Our daughter, Yemi, wrote the following summary of a conversation we recently had with a girl from Benin.  I am sharing it with you because I think it brings a child’s perspective to the importance of education to young people, especially girls, in West Africa.

“Hi. I am Yemi Tchala, and I am 11 years old.  My parents own one of the best fair trade businesses, and as one of the daughters of these people, I think it is my responsibility to tell the world what my parents do.
I have personally experienced the power of Alaffia. This year, I was at a drink bar with my parents, my sister Abi, and our new friend Rafira. Rafira is from Benin. She is in Togo to be a nanny for a 4 month old baby during her school vacation.  Rafira cares for the baby while her mom is at work.  Rafira’s language is very similar to my Dad’s language, Kaboli.  Since my sister and I are still learning Kaboli, my Dad translated for us so we could ask her questions about her life.
Rafira said her father has three wives and 11 children; 8 with her mom, 3 with the second wife, and one who died as a baby with the third wife. She is the third youngest for her mom, before her twin brothers. The oldest five children have already left home. The three girls live with their husbands. The boys left for the big city (Cotonou) and Nigeria to look for work as house servants. 
I asked Rafira if she went to school. She said, “Yes, that is why I came here; to work for pens and pencils and books for school.” She also wants to take a little money home so she can buy books for her twin brothers.  She is 15, but will be in the same grade as me, the sixth grade.  She is a farm kid, and started school late. She also repeated second grade. Rafira says she walks to school most days, and unless she gets a ride with a stranger, she gets to school by 9 am.  Her new school will be closer, but it is still far.

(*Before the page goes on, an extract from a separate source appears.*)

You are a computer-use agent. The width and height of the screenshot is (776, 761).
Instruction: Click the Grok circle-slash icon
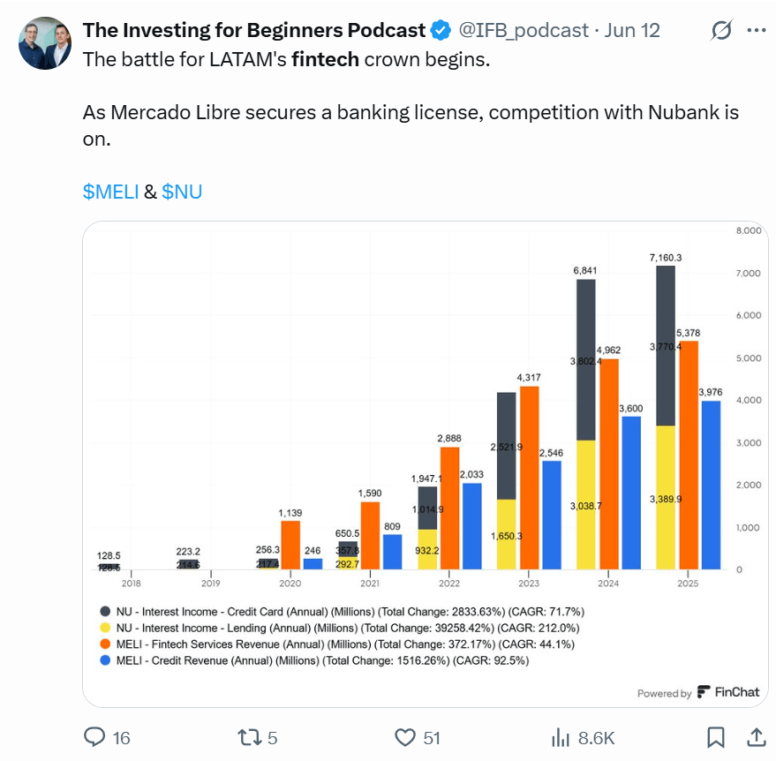721,31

Abi and I are going to give her a bike before she goes home. 
I know Rafira misses her family because she said, “If you made me the richest girl in Togo, I would still go back to Benin to work as a farmer with my family because if I didn’t see them that would hurt me.” I thought this was beautiful and should be written down. She started really missing her family after saying that, so we stopped asking questions and bought her a soda to cheer her up. After Rafira was happy again, we told her we would write letters to her from the USA and we would go to visit her next time we were in Togo.”

This brief note from Yemi illustrates the difficulty of life for students in West Africa. It also shows the great help that our simple pencils, bikes and buildings bring to communities and families.  As always, we thank you for your participation and support in continuing all our Alaffia efforts.